# Cooling and heating season performance of an open counterflow heat-source tower heat pump system in high-humidity climates: An experimental and numerical study

**Authors:** Xinhao Liu, Peng Liu, Dinggao Xiao, Yuan Li, Shuangying Yang

PMC · DOI: 10.1371/journal.pone.0337196 · PLOS One · 2026-02-17

## TL;DR

This study evaluates how well a heat pump system works in hot, humid climates during cooling and heating seasons, showing it performs efficiently year-round.

## Contribution

The study provides new experimental and numerical insights into the performance of open counterflow heat-source tower heat pumps in high-humidity regions.

## Key findings

- Increasing inlet air temperature in summer boosts latent heat transfer by 25% but reduces sensible heat transfer by 31%.
- The system achieved a COP of 2.43–3.23 in winter and 3.8–5.0 in summer, with HSPF of 3.06 and SEER of 4.3.
- Higher solution temperatures in winter reduced total heat transfer and dropped the latent heat ratio to 18.2%.

- - - -

→ **Exercise prompt**: Carry on writing the heat pump study summary, starting right after its last key finding. You won't need the material that comes next.

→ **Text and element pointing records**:
- - - -

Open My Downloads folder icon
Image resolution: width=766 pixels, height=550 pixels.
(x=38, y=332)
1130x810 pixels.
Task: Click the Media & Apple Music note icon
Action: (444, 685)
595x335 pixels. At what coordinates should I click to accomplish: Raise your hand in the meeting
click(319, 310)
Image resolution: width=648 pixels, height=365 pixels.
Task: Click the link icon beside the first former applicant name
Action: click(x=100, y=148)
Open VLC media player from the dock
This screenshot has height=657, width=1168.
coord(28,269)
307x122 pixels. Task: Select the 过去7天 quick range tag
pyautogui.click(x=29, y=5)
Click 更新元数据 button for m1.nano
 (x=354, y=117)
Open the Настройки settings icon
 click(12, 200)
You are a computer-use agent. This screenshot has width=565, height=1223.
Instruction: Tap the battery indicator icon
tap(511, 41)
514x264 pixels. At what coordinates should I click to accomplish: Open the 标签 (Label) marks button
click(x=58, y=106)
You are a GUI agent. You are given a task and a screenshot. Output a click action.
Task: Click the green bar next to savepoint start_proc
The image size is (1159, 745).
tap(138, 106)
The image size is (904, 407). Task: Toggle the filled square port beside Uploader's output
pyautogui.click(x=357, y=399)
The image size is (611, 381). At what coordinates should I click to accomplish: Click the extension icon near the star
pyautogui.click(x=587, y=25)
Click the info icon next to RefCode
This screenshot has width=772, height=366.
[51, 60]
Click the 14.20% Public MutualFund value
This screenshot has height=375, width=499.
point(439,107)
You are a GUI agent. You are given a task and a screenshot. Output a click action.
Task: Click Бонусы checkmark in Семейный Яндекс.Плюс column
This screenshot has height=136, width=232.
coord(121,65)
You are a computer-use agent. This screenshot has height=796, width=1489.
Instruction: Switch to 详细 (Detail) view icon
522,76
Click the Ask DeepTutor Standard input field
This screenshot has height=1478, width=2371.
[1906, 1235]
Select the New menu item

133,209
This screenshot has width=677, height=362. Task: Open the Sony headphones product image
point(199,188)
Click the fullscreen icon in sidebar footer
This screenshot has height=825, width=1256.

- - - -

→ **Written answer**:
## Abstract

The cooling and heating season performance of an open counterflow heat-source tower heat pump (HTHP) system in high-humidity climates is investigated through an integrated experimental and numerical study, focusing on its year-round operation under typical conditions. The heat and mass transfer models for summer and winter were validated using measured data. Results show that increasing the inlet air temperature in summer enhances latent heat transfer by 25% but reduces sensible heat transfer by 31%. Raising the water temperature from 28.0 °C to 34.0 °C resulted in a 20.7% increase in latent heat transfer and a 16.7% decrease in sensible heat transfer, thereby increasing the latent heat ratio to 87.19%. In winter, increasing the inlet air temperature from −1.0 °C to 7.0 °C enhanced sensible but reduced latent heat transfer. Higher solution temperatures reduced total heat transfer, and the latent heat ratio dropped to 18.2%. The inlet air humidity ratio had a greater effect on sensible heat transfer in summer, and the opposite in winter. Increasing the inlet solution mass flow rate enhanced the total heat transfer in both seasons, while the latent heat ratio slightly rose. Operational tests demonstrated that the system achieved COP ranging from 2.43 to 3.23 under typical January conditions and 3.8 to 5.0 under typical June conditions. The performance evaluation yielded a Heating Seasonal Performance Factor (HSPF) of 3.06, a Seasonal Energy Efficiency Ratio (SEER) of 4.3, and an Annual Performance Factor (APF) of 3.62. These results confirm the system’s favorable year-round performance and offer guidance for HTHP applications in Guizhou and similar high-humidity regions.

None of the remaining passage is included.